In 718 he traveled to Rome, where Pope Gregory II gave him the name Boniface and commissioned him for the German mission. He worked first in Thuringia and Hesse, where his most famous act took place: at Geismar, he felled the great Oak of Thor (Donar's Oak), a sacred tree venerated by the local pagans. When no divine retribution followed, the watching crowd accepted baptism. Boniface used the timber to build a chapel dedicated to St. Peter.
Gregorys II and III and their successors supported Boniface with papal authority, and the Frankish rulers provided political backing. Over three decades, Boniface established bishoprics at Salzburg, Regensburg, Freising, Passau, Erfurt, Büraburg, Würzburg, and Eichstätt. He founded the great monastery of Fulda (744), which became the center of his mission and his eventual burial place. He reformed the Frankish church through a series of councils, imposed canonical discipline on corrupt or irregular clergy, and established close ties between the Frankish church and Rome.

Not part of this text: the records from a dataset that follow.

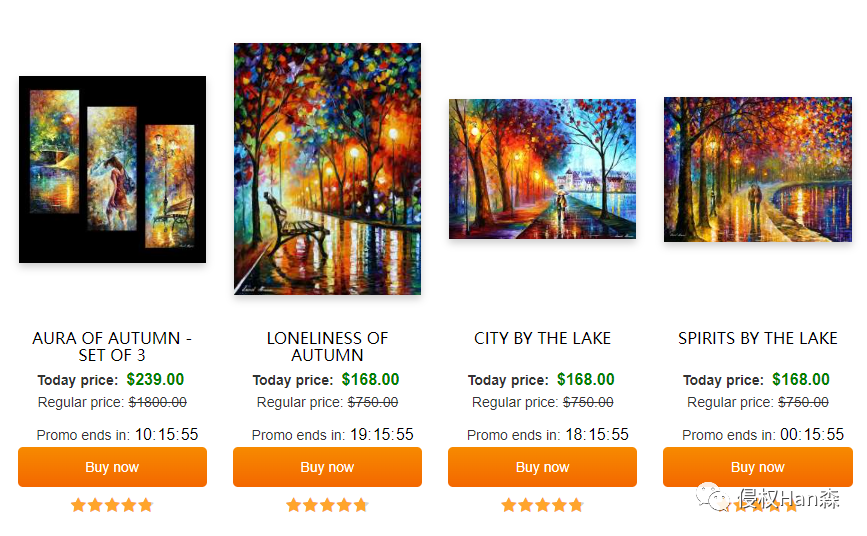Click the 00:15:55 promo countdown timer
867x536 pixels.
coord(812,434)
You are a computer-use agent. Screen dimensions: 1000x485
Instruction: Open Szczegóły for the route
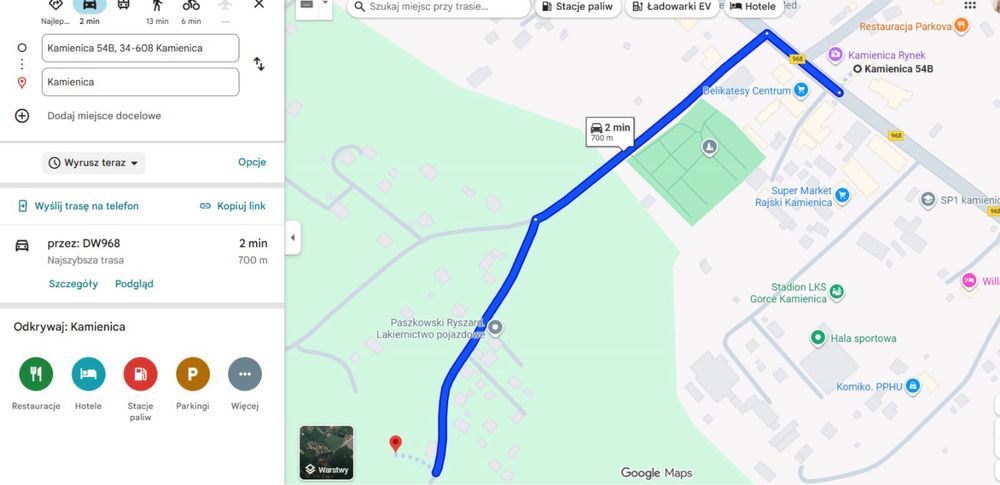[73, 284]
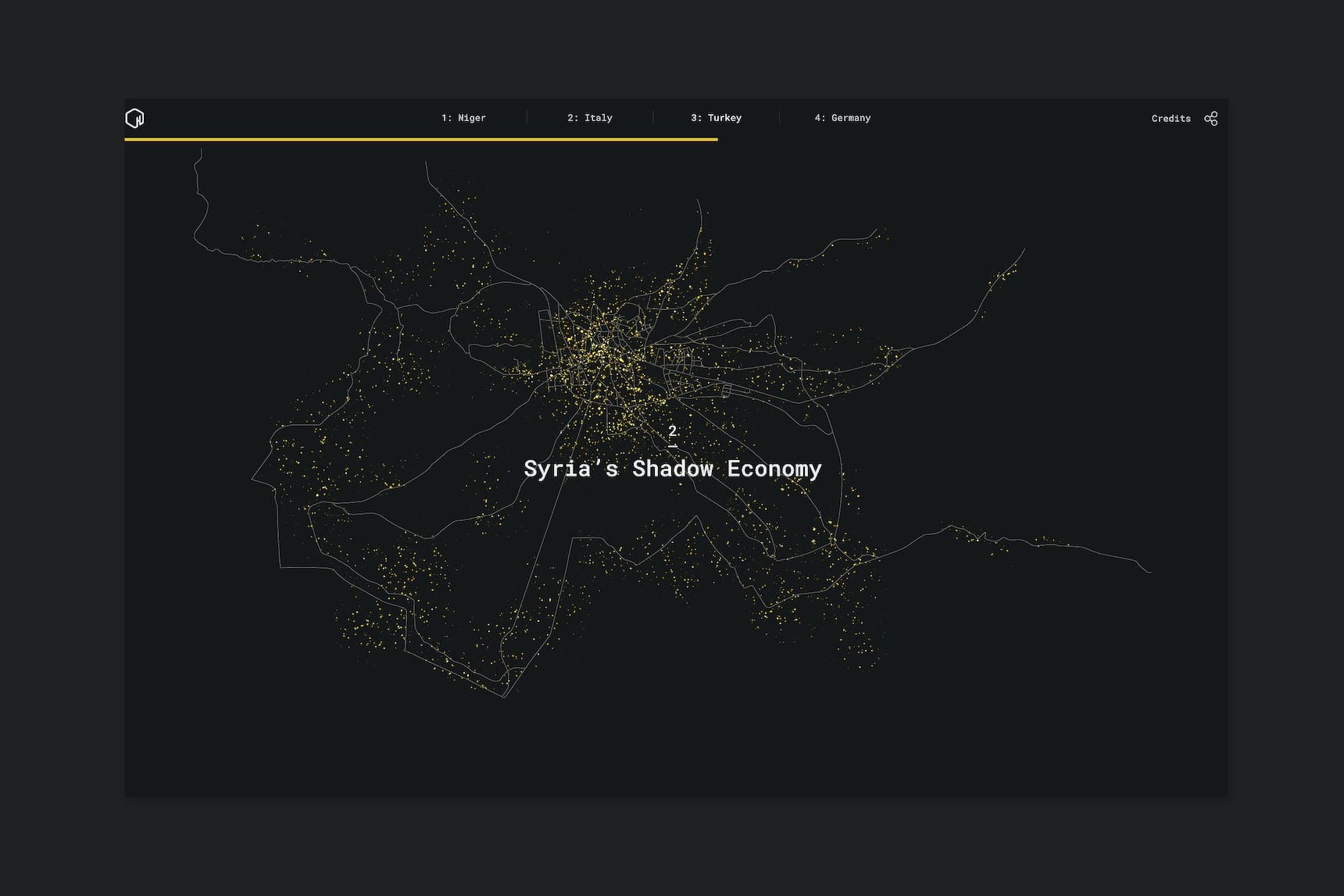The height and width of the screenshot is (896, 1344).
Task: Open the Credits link
Action: pos(1171,119)
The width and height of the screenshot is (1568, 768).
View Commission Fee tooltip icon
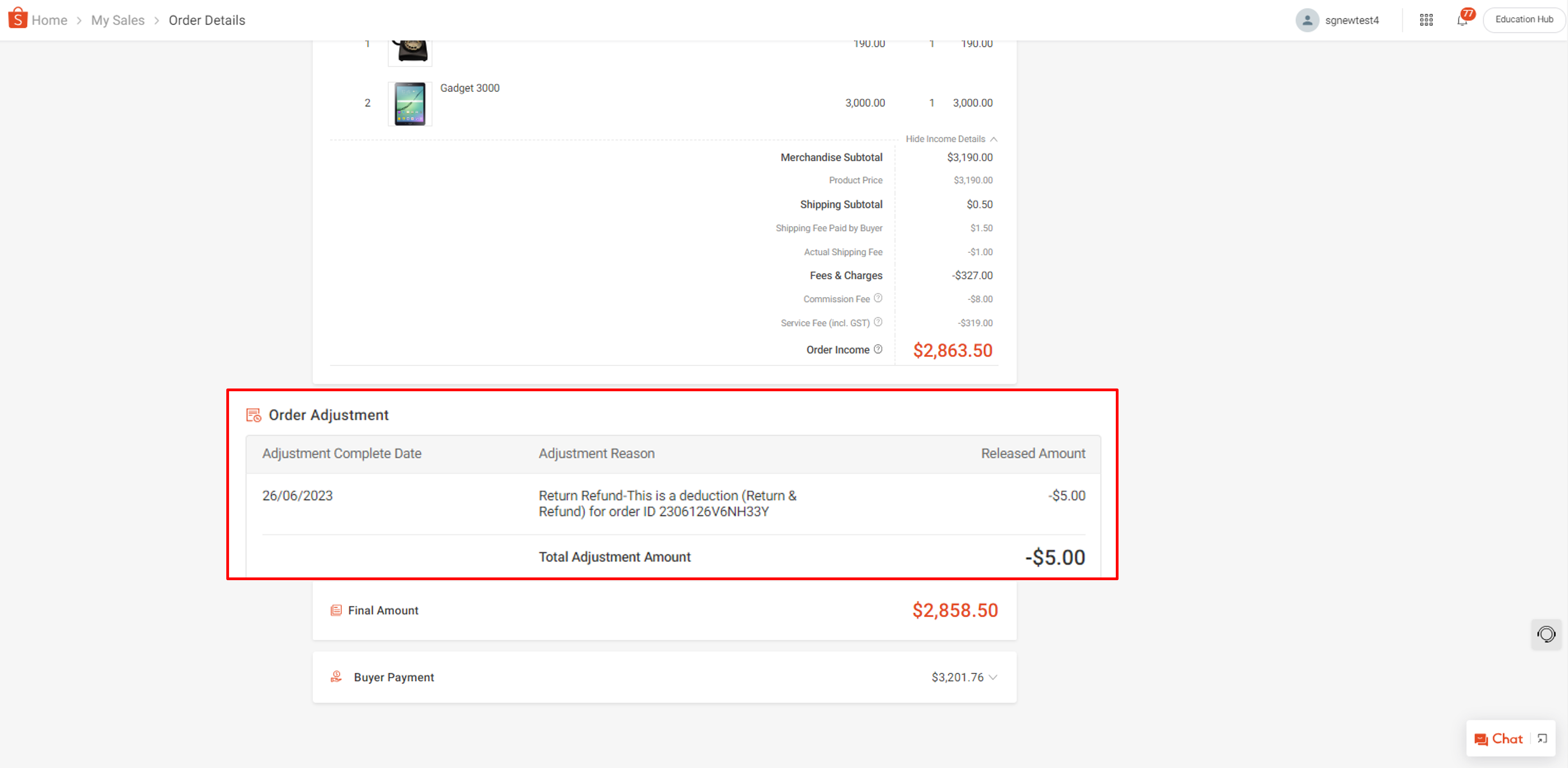[x=878, y=298]
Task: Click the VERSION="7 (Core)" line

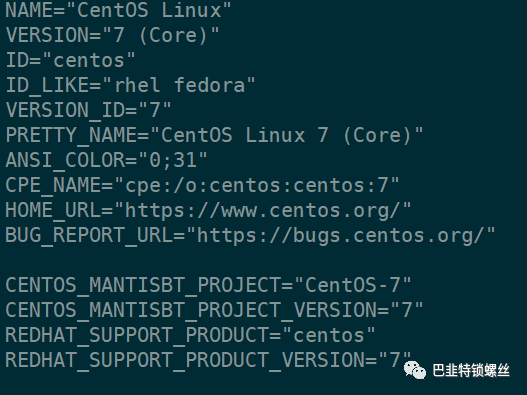Action: point(113,35)
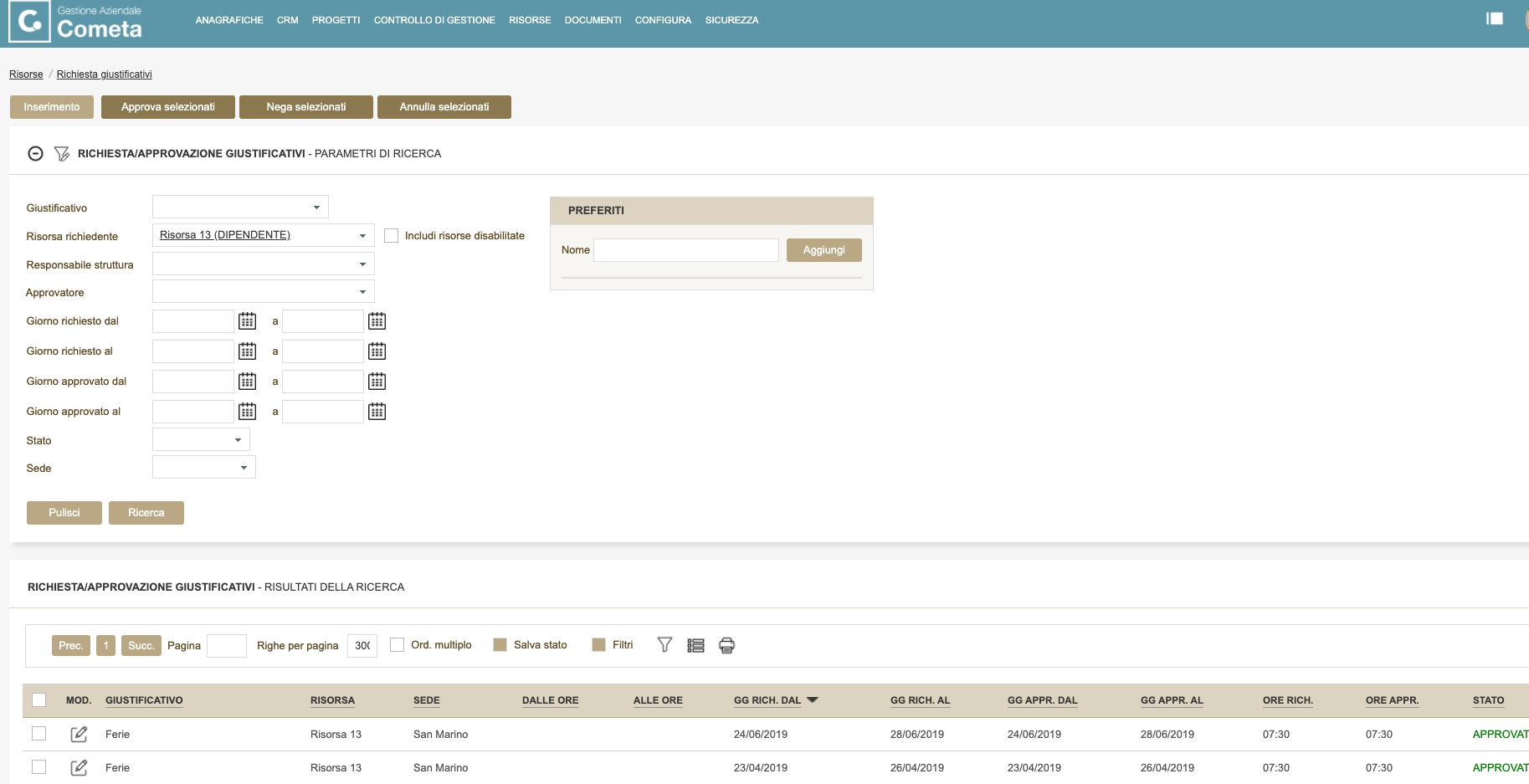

In 747 he was appointed Archbishop of Mainz. But in old age, he returned to the Frisian mission where he had started decades earlier. On June 5, 754, while preparing to confirm a group of new converts near Dokkum, his party was attacked by pagan Frisians. Boniface forbade his companions to resist and was killed. His blood-stained copy of Ambrose's De Bono Mortis ('On the Advantage of Death') was preserved at Fulda as a relic.
The felling of the Oak of Thor at Geismar is Boniface's defining act and is recorded by Willibald in the earliest Life. The narrative follows the classic missionary confrontation topos: the saint challenges the pagan deity by destroying its sacred object; the deity fails to respond; the watching crowd converts. The pattern is ancient (cf. Elijah on Carmel, Martin of Tours destroying pagan shrines). Whether the event happened essentially as described is debated — the pattern is so conventional that skepticism is warranted — but the specific location (Geismar in Hesse) and the detail of using the timber for a chapel suggest historical memory underlying the stylized account.
Boniface's martyrdom at Dokkum is well attested: Willibald provides a detailed account, and the recovery of the blood-stained manuscript is independently documented by the Fulda tradition. The prohibition on resistance echoes Christ's command at Gethsemane, but Boniface's letters show a man genuinely concerned about martyrdom, making the historical core plausible.